Since a website is such a complicated creation, it requires a detailed statement of work. The statement of work for a web designer will be highly specific to the client’s needs. It is crucial to keep in mind that a programmer’s statement of work, for instance, will look and read differently than that of a web designer or a graphic designer. And an advertising agency’s statement of work will likely look a little different than a web design agency’s, but it will contain similar information.
20 Questions to Ask a Web design company, Web Designer, or Agency
When reviewing or creating a statement of work for a web design project, here are a few questions you can ask of yourself and the web designers you are interviewing.
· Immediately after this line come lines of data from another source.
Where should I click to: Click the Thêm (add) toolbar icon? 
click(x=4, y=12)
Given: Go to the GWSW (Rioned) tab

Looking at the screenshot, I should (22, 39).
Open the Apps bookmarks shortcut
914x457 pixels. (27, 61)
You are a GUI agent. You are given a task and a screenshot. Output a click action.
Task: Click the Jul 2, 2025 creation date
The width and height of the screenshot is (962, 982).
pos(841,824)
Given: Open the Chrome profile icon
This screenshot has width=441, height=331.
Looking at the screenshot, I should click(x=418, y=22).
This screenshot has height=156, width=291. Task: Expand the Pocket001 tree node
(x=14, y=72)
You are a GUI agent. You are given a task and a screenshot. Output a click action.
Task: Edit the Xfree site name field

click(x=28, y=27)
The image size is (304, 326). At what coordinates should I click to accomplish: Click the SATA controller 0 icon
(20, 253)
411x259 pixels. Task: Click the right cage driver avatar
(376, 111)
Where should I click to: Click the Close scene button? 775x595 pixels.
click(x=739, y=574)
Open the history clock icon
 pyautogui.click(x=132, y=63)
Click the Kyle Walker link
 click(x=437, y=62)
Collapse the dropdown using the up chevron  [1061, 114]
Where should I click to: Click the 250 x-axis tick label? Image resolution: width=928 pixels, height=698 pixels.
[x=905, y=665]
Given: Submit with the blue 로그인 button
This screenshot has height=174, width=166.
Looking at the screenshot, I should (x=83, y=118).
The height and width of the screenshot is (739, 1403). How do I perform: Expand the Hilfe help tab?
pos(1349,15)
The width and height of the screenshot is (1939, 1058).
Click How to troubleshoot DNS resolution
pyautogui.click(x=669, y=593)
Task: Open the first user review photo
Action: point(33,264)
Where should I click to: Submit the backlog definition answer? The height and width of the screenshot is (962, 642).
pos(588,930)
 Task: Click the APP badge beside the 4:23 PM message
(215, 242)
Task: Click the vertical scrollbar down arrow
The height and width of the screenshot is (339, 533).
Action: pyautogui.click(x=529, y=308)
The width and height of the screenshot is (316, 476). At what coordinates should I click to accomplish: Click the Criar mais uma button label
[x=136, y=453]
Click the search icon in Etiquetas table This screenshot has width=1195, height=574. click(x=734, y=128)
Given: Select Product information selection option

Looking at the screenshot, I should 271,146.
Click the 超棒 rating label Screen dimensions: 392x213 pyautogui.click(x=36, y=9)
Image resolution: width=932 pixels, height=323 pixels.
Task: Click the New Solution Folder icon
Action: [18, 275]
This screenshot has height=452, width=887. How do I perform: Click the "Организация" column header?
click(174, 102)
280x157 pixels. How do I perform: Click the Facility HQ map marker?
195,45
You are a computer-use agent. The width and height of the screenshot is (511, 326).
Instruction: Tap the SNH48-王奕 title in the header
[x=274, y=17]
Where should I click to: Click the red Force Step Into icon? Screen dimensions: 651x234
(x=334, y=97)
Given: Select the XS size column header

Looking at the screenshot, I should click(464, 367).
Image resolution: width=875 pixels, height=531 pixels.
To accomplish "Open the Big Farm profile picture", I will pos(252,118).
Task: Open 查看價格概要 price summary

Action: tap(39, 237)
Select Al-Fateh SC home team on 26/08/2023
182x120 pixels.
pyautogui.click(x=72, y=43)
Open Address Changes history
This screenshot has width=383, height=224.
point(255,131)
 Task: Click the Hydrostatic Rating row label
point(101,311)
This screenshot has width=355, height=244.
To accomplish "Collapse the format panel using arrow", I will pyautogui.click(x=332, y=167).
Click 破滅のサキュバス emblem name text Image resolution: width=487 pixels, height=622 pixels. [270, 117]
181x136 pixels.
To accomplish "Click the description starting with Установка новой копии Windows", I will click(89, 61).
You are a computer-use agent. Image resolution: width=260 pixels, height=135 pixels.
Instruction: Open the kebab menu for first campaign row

- Which content management system (CMS) do you specialize in? Can you use the WordPress CMS (which powers over 40% of the top 10 million websites globally)?
- What are the project’s goals and objectives, and how will they be accomplished?
- What tasks and activities are required to complete the project?
- Are there any restrictions or requirements the web designer should be aware of?
- Will the project involve multiple projects or sub-tasks working together?
- Will the results be exclusive to the client, or can the designer reuse the work for other clients or projects?
- What’s the expected launch date for the project?
- What will the website look like?
- Will the website require a hosting service? Where will it be hosted? Is it managed web hosting?
- Will the website require emailing capabilities?
- Will the website require any software installed on a server or remote location?
- Will the website require maintenance, and if so, how often?
- Will the website require marketing materials such as business cards, brochures, etc.?
- How much will the project cost, and how will the costs be determined?
- Who will own the copyright to the work?
- How will costs be tracked, and what is the process for cost overruns and refunds if necessary?
- When will payments be made, and how much?
- Will the web designer access the website after the project is completed so they can update it with new content?
- Beyond technical website maintenance, do you offer ongoing improvement and progressive enhancements?
- Do you imagine the second phase of work where you can work with us to prepare & deliver on a product roadmap?
Signing a Statement of Work
When reviewing and signing a statement of work, remember that both parties need to be clear and precise about what is being agreed to. Any ambiguity can lead to problems and disputes down the road. A web designer should never sign a statement of work without carefully reading and understanding its contents.
Cost Estimating for Web Design Projects
Consumers should be aware of warning signs indicating a questionable company when getting quotes for web design projects. Most companies base their quotes on a reasonable amount of research and knowledge about the project. However, some companies will provide quotes without knowing much about the project, to make a sale. These companies may not be reputable and, therefore will likely provide quality services nor offer a fair cost.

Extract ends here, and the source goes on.